• en
  • fr
  • de
  • it
  • pt-pt
  • es
Cahiers antispécistes n°08 - septembre 1993

La complexité de la conscience animale

Traduit de l’anglais par David Olivier

Le livre essentiel de Tom Regan sur la question animale, The Case for Animal Rights, débute par deux chapitres visant à établir d’une part l’existence de la conscience (awareness) animale (ch. 1) et d’autre part son niveau de complexité (ch. 2). On trouvera ici la dernière section, « 2.6 : Résumé et conclusion », du chapitre 2.

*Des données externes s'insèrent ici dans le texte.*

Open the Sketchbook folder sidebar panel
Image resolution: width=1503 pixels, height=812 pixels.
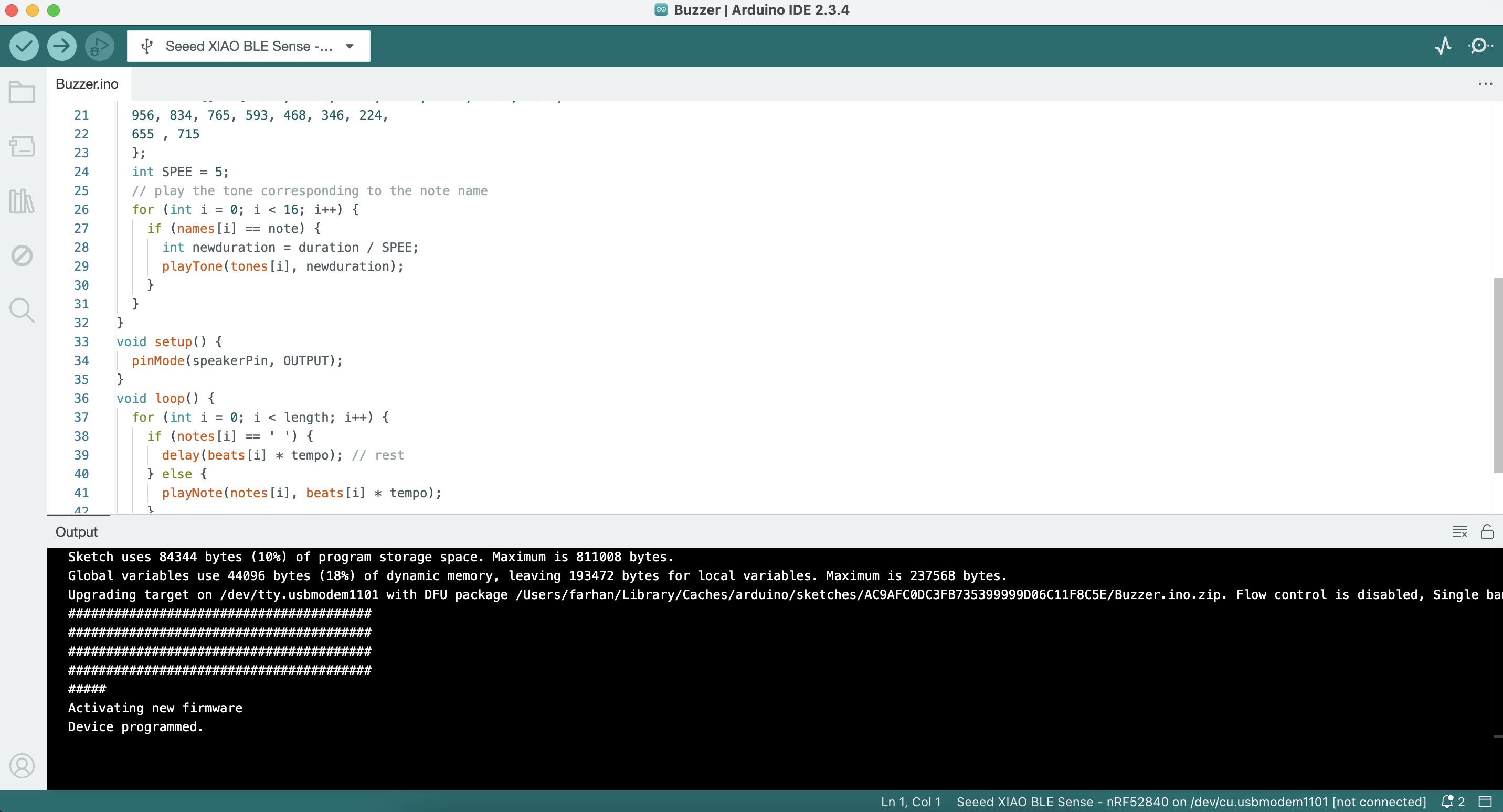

Le but des CAL n’est pas de vanter l’intelligence des animaux non humains pour prouver qu’ils ont de ce fait le même droit au respect que nous. Il n’en reste pas moins que le mépris dont ils sont victimes a abouti à une méconnaissance importante de leur complexité mentale, voire, chez Descartes et ses disciples, à la négation pure et simple de tout état mental subjectif animal. Il reste encore aujourd’hui de bon ton dans les milieux scientifiques et/ou qui se piquent d’esprit scientifique d’affirmer que les animaux ne souffrent pas. Certains, comme R.G. Frey ou S. Stich dont Tom Regan discute les thèses, leur accordent un esprit, mais sans contenu, ou au contenu indéterminable. Ainsi, ne désirant rien, ou rien de déterminable, ils n’auraient pas d’intérêts, ou pas d’intérêts déterminables ; ni, par conséquent, d’importance morale.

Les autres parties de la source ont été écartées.